日本歯科大学新潟病院医科病院

特殊歯周病治療外来

歯周病危険度のチェックリスト

チェックリストイラスト
  • 朝起きたとき、口の中がネバネバする
  • 歯磨きのとき、出血する
  • 硬いものがかみにくい
  • 歯と歯の間がすいていて、よく物が挟まる
  • 口臭が気になる
  • 歯肉がむずむずする、痛い
  • 歯が長くなった気がする
  • 前歯が出っ歯になる

歯周病の進行

1.歯肉炎
歯肉炎

細菌の出す毒素や酵素などによって歯肉に炎症が起こり、赤く腫れたり、ブラッシング時に出血する。

2.歯周炎(軽度)
歯周炎(軽度)

歯と歯肉の間に歯周ポケットができてプラークや歯石がたまる。血や膿みが出て、歯槽骨が溶け始める。

3.歯周炎(中等度)
歯周炎(中等度)

炎症が深くまで進み、歯槽骨が溶けて歯が前後左右に揺れる。

4.歯周炎(重度)
歯周炎(重度)

歯槽骨がさらに溶け、歯がぐらぐらして物がかみにくくなる。最終的には抜けてしまう。

歯周病の全身への影響

歯周病の全身への影響

(1)血管障害
歯周病菌が動脈壁に到達すると動脈硬化を促進する原因になる。できた血栓(血の塊)が心臓や脳の血管で詰まると心筋梗塞や脳卒中を引き起こすことがある。

(2)心臓病
心臓の弁に障害があり、体の免疫システムが低下している人では、心臓に細菌が入り『心内膜炎』を引き起こし心臓発作を起こす危険性が高まる

(3)肺炎
食物や唾液とともに飲み込んだ歯周病菌が誤って気管や肺に入り込んでしまうと肺炎を起こす。

(4)糖尿病
歯周病菌が出す毒素がインスリンの働きや血糖値の調節を阻害する。そのため、血糖値が高くなり、糖尿病の改善を妨げると考えられている。

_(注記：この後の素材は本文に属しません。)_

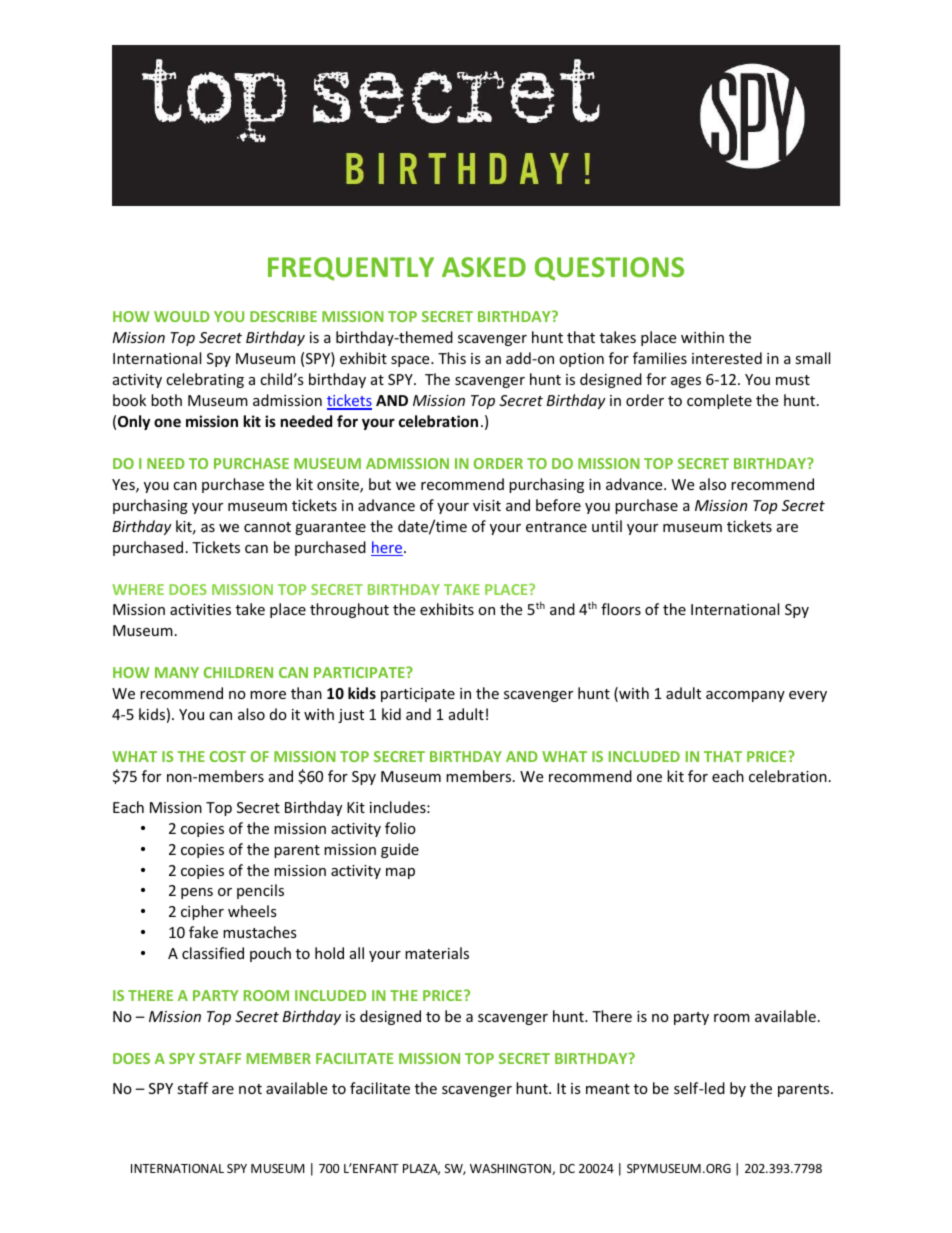 The height and width of the document is (1233, 952). What do you see at coordinates (197, 893) in the document?
I see `pens` at bounding box center [197, 893].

また、糖尿病があると歯周病が進行しやすくなる。

(5)低体重児早産
胎児は羊水中のプロスタグランジンが一定量になると産まれるが、歯周病菌の毒素もプロスタグランジンをつくるため、早産を引き起こすことがある。

歯周病予防で普段から気を付けることは?

歯周病予防
  • 歯磨きでプラークコントロール
  • 決まった時間に食事する
  • 生活リズムを整える
  • ストレスを解消する
  • 禁煙する
  • 定期的に歯科医院でクリーニングを!

外来ではどんな診療をやっているの?

1.口腔衛生指導

適切なブラッシング(プラークコントロール)の必要性とそのテクニックの指導を行います。

口腔衛生指導

2.歯石除去

歯石の除去をスケーリングといいます。適切なプラークコントロールとスケーリングにより、健康な歯肉になります。

歯石除去

3.再生療法

手術によって失われた歯周組織を再生させます。

再生療法

4.露出した歯根被覆

部分的に歯肉がやせてしまい、歯根が露出した場合、手術によってそれを被覆します。

露出した歯根被覆

5.少ない歯肉の改善

部分的に歯肉がやせてしまい、歯根が露出した場合、手術によってそれを被覆します。

少ない歯肉の改善

6.歯ぐきの黒ずみ除去

口腔衛生指導、矯正治療後、歯肉の黒ずみ(メラニン)除去を行いきれいな歯肉になります。

歯茎の黒ずみ除去

7.定期的なメンテナンス

治療後も定期的に通院していただき定期検査を行い、また良好な状態を維持するためにプロフェッショナルクリーニングを行います。